Food Politics discusses a new theory for eliminating (or “significantly affecting” the presence of) E. Coli O157:H7.  Apparently, shocking beef with an electrical current reduces this deadly strain of E. Coli’s likelihood of presenting itself.  The study conducted only examines the surface of the meat, however, so the reality that E. Coli lurks beneath the surface went untested.  The post links to an article that details the study further.  The scientists admitted that there was a possibility that inactivation of E. Coli cells could be attributed to either the formation of active chlorine gas, or the sodium chloride solution that the samples were placed in.  Still, the study’s final conclusion indicates that the “Log reduction of E. Coli was significantly affected by current intensity, frequency, and duration of treatment.”  The wording of this conclusion seems rather strong after stating earlier in the paper that electrical currents were merely the “most likely cause” of log reduction of E. Coli.
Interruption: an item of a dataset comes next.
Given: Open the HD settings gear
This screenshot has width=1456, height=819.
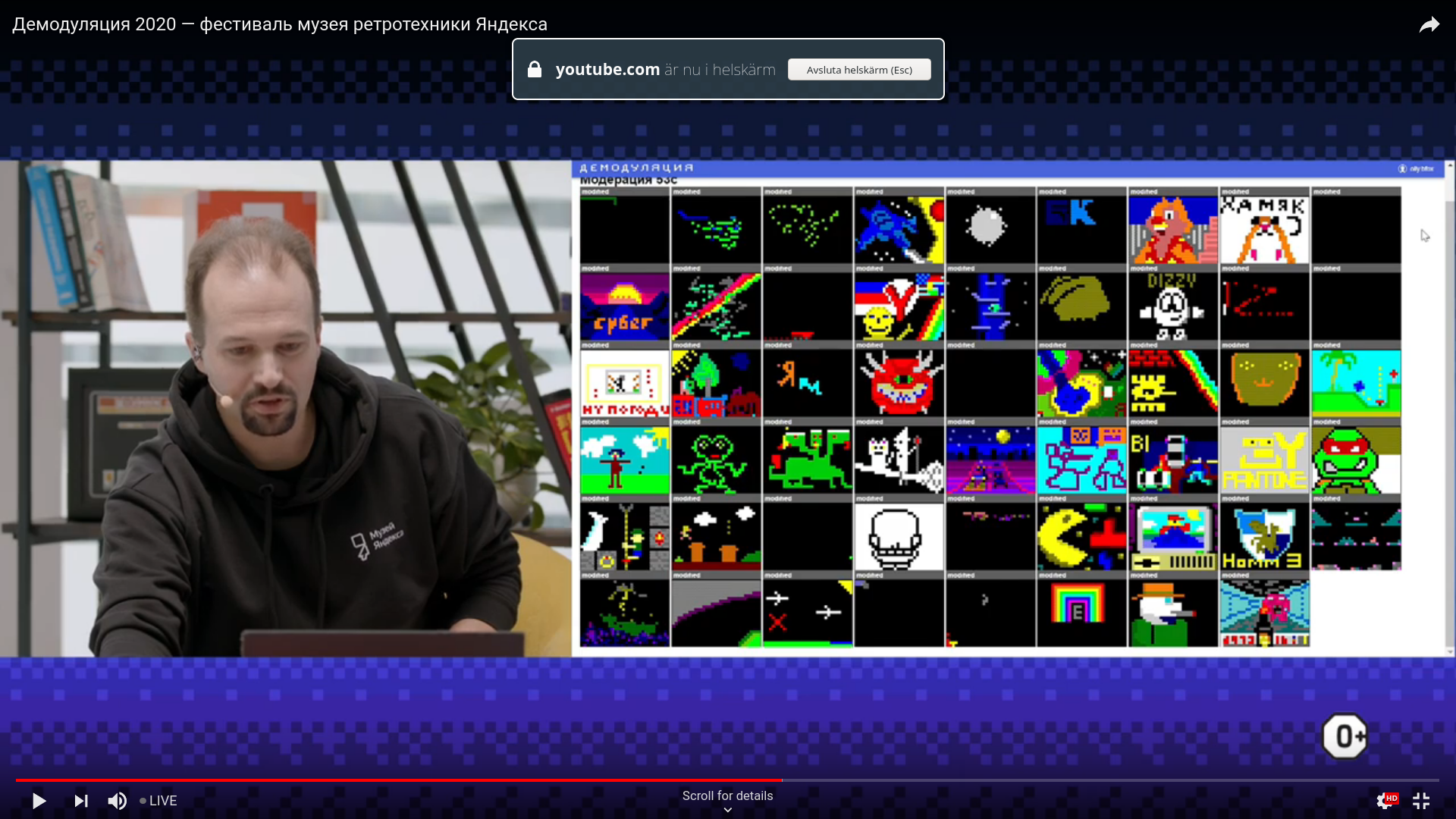Looking at the screenshot, I should pyautogui.click(x=1385, y=801).
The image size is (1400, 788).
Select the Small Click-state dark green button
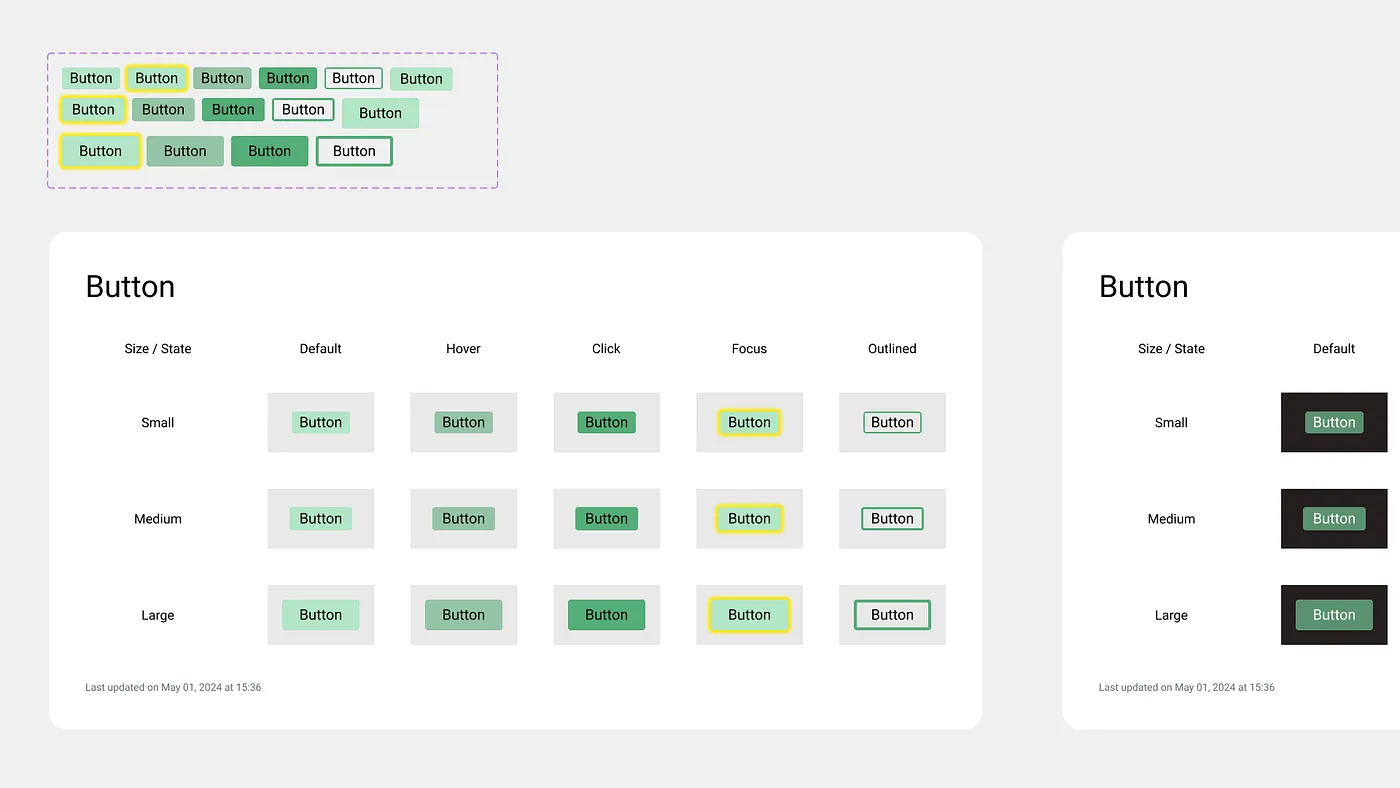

Most people in their right minds acknowledge that eating raw meat is not in their best interest.  Cooking food typically reduces the appearance of bacteria, thus shocking the surface of meat is not the answer to the meat contamination conundrum.  The results of this study do not impress me at all – from what I’ve read, no definitive knowledge was gained, and consumers appear to be in the same position they were prior to the study.  Furthermore, I think that the answer to the problem does not – and should not – lie in more scientific research.  As of right now, many people know that the food we raise livestock on is not ideal.  We also know that raising livestock the way Americans do greatly aids in the proliferation of E. Coli O157:H7 and other bacteria.  If the government would simply make use of this practically common knowledge, we probably would not be wasting our time trying to use electricity to make our food safe.